Records for locating displayed items
- - - - - - -
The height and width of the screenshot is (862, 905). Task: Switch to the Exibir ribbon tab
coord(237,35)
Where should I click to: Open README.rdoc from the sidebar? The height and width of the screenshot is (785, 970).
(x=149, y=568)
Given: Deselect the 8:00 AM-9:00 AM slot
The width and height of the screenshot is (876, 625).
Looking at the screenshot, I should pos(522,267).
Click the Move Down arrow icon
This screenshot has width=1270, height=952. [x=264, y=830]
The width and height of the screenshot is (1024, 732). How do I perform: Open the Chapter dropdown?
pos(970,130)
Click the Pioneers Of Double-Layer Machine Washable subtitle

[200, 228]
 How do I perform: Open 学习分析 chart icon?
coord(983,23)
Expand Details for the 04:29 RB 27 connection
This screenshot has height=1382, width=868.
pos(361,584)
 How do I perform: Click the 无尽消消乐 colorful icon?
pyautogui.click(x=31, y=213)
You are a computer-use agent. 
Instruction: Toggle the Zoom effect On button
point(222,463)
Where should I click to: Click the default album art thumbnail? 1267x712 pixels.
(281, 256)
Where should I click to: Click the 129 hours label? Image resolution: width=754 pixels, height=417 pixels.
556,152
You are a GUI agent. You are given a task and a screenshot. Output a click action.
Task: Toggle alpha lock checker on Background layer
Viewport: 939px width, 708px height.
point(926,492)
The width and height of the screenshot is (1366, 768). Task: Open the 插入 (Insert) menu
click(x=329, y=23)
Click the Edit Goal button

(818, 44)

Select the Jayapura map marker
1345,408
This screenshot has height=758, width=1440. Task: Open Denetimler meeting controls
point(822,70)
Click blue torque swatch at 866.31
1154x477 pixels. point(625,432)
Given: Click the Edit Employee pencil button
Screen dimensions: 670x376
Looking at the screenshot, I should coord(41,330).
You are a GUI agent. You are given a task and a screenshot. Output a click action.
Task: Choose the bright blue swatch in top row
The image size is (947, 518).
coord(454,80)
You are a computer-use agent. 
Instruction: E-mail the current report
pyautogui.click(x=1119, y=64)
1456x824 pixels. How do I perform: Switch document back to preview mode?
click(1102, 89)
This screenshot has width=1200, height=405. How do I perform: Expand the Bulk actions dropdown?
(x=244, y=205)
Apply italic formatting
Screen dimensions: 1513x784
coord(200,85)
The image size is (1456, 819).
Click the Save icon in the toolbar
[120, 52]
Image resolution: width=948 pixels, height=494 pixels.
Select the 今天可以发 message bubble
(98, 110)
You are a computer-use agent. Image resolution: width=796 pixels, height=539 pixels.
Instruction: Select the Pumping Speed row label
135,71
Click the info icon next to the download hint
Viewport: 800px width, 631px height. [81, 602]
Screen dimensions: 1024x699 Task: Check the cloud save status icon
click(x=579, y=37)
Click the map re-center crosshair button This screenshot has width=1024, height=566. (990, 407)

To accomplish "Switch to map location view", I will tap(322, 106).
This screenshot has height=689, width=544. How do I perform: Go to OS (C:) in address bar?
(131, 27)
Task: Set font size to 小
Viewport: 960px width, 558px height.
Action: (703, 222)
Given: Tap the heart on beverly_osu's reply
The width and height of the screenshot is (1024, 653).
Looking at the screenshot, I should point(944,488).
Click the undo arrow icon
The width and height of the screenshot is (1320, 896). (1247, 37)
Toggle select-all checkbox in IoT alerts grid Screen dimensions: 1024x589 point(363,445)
- - - - - - -
The task: List every line above that contains the string "dropdown". Case matters, so count only matches with the same capitalization.

Full solution:
The width and height of the screenshot is (1024, 732). How do I perform: Open the Chapter dropdown?
This screenshot has width=1200, height=405. How do I perform: Expand the Bulk actions dropdown?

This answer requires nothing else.